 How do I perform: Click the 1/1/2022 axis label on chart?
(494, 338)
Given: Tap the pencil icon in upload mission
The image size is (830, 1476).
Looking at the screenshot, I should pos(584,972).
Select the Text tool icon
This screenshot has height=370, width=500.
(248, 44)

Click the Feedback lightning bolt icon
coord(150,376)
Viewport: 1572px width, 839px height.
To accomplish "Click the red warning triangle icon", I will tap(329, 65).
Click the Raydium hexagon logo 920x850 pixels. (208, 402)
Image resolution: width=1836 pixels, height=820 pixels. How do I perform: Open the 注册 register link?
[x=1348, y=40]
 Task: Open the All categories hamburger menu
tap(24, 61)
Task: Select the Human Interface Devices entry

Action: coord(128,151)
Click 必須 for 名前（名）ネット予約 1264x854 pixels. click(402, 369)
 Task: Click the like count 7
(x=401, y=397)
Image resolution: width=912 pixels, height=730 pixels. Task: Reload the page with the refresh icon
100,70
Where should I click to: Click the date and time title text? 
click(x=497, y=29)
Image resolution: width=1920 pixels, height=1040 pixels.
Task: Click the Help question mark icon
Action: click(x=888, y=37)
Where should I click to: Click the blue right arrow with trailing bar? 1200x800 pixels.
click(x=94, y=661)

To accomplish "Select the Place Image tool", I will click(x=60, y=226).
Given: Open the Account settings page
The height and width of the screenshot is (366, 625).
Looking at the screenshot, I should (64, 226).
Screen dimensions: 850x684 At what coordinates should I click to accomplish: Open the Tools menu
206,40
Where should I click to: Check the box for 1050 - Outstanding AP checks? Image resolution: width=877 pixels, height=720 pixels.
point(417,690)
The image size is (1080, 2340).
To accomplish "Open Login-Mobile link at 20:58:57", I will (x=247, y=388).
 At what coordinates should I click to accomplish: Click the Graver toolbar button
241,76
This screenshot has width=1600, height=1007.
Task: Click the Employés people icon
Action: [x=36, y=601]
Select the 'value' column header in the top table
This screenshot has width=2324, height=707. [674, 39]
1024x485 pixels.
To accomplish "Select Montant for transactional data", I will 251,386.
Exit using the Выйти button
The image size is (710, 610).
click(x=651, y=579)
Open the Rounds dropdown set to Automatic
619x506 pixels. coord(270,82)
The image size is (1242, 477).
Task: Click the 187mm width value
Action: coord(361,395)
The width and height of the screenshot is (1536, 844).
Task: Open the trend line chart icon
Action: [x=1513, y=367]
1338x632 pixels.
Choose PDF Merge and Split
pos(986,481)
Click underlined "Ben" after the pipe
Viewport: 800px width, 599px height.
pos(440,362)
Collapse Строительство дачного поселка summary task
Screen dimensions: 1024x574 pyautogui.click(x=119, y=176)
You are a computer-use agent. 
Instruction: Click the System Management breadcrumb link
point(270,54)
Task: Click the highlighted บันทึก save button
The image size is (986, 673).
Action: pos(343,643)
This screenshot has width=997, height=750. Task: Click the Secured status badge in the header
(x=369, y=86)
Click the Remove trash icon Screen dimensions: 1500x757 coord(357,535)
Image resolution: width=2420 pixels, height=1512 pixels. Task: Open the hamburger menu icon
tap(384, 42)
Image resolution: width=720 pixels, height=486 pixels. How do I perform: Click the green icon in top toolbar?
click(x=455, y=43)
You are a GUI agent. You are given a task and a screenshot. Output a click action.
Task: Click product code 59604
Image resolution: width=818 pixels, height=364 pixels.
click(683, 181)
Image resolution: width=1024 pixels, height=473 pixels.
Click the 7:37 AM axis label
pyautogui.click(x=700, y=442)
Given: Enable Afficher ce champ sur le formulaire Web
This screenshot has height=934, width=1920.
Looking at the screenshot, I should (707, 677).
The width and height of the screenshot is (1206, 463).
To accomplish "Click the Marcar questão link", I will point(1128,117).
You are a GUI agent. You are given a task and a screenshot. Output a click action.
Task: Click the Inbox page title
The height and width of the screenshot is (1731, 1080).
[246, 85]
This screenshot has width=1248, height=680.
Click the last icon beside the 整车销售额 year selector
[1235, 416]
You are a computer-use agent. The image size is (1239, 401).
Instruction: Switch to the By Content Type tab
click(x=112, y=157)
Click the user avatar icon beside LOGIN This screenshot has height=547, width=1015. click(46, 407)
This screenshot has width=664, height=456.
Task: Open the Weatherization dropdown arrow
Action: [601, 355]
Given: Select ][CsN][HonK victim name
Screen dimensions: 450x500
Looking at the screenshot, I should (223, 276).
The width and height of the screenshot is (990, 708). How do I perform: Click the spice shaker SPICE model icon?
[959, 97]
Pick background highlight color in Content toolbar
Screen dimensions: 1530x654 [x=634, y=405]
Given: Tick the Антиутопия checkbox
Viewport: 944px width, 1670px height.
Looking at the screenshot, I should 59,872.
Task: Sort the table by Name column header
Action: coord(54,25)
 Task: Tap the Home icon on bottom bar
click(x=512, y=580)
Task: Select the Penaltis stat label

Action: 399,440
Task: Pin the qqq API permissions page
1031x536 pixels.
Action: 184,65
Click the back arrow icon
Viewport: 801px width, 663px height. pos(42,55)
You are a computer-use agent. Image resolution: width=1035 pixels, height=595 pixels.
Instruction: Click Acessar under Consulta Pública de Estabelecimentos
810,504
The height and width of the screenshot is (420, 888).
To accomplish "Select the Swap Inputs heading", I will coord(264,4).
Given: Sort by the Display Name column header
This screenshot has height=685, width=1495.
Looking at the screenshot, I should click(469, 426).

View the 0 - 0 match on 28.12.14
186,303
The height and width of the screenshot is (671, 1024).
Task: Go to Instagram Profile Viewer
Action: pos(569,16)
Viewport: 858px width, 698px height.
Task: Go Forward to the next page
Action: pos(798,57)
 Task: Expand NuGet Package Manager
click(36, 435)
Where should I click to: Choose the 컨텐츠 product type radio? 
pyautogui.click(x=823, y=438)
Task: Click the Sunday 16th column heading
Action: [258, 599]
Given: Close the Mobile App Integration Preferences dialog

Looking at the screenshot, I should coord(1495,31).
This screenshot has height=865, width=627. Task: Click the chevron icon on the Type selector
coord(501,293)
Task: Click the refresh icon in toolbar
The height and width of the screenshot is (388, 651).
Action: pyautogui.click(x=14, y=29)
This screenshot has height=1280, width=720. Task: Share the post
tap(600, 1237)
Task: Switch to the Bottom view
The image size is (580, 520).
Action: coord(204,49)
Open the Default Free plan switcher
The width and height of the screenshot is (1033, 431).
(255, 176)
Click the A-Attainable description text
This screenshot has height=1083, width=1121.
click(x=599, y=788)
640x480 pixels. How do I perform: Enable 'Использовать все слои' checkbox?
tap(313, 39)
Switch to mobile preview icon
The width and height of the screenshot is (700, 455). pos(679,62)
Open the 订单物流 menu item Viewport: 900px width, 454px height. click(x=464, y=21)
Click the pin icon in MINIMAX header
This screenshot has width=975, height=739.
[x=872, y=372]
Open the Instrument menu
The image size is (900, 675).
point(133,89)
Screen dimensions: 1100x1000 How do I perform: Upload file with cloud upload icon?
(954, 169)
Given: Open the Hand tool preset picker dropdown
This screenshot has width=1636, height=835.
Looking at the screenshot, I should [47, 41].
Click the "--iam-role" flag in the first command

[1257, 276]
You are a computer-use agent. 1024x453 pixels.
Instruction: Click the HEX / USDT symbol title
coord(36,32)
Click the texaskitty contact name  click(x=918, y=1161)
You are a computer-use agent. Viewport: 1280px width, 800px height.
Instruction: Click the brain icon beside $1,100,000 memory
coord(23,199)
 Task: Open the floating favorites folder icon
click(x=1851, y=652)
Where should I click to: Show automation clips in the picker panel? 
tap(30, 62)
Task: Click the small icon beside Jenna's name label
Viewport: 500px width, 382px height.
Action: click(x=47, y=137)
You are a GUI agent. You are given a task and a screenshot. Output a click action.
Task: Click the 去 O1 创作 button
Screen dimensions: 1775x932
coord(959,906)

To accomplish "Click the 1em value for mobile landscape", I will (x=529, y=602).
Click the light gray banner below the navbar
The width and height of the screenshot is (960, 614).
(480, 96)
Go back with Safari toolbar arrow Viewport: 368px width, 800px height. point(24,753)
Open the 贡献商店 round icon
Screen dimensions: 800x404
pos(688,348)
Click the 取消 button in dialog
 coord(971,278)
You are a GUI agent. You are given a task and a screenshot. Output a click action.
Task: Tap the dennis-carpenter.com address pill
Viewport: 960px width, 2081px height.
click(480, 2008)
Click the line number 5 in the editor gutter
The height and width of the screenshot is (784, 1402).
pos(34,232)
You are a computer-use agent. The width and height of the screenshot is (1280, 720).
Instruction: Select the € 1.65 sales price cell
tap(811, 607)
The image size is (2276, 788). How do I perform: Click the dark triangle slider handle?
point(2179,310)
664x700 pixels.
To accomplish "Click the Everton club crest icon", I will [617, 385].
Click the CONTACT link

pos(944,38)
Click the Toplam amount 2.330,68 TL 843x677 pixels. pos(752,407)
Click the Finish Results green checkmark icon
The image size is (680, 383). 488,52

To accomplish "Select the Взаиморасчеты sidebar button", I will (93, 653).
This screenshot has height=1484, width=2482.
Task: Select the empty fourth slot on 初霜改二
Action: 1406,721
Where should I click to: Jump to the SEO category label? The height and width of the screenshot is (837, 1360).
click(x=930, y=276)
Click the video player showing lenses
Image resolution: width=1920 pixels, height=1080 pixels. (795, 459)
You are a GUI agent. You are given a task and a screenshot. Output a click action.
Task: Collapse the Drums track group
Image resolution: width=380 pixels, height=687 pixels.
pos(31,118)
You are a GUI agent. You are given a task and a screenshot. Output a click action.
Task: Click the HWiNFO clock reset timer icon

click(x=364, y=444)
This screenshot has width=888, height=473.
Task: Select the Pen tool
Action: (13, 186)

##############################

▶ Problem requirements: Give again, unchanged, the lines running from the top of the material above through the line that has "The image size is (1080, 2340).", and nothing more.

▶ Expected output:
 How do I perform: Click the 1/1/2022 axis label on chart?
(494, 338)
Given: Tap the pencil icon in upload mission
The image size is (830, 1476).
Looking at the screenshot, I should pos(584,972).
Select the Text tool icon
This screenshot has height=370, width=500.
(248, 44)

Click the Feedback lightning bolt icon
coord(150,376)
Viewport: 1572px width, 839px height.
To accomplish "Click the red warning triangle icon", I will tap(329, 65).
Click the Raydium hexagon logo 920x850 pixels. (208, 402)
Image resolution: width=1836 pixels, height=820 pixels. How do I perform: Open the 注册 register link?
[x=1348, y=40]
 Task: Open the All categories hamburger menu
tap(24, 61)
Task: Select the Human Interface Devices entry

Action: coord(128,151)
Click 必須 for 名前（名）ネット予約 1264x854 pixels. click(402, 369)
 Task: Click the like count 7
(x=401, y=397)
Image resolution: width=912 pixels, height=730 pixels. Task: Reload the page with the refresh icon
100,70
Where should I click to: Click the date and time title text? 
click(x=497, y=29)
Image resolution: width=1920 pixels, height=1040 pixels.
Task: Click the Help question mark icon
Action: click(x=888, y=37)
Where should I click to: Click the blue right arrow with trailing bar? 1200x800 pixels.
click(x=94, y=661)

To accomplish "Select the Place Image tool", I will click(x=60, y=226).
Given: Open the Account settings page
The height and width of the screenshot is (366, 625).
Looking at the screenshot, I should (64, 226).
Screen dimensions: 850x684 At what coordinates should I click to accomplish: Open the Tools menu
206,40
Where should I click to: Check the box for 1050 - Outstanding AP checks? Image resolution: width=877 pixels, height=720 pixels.
point(417,690)
The image size is (1080, 2340).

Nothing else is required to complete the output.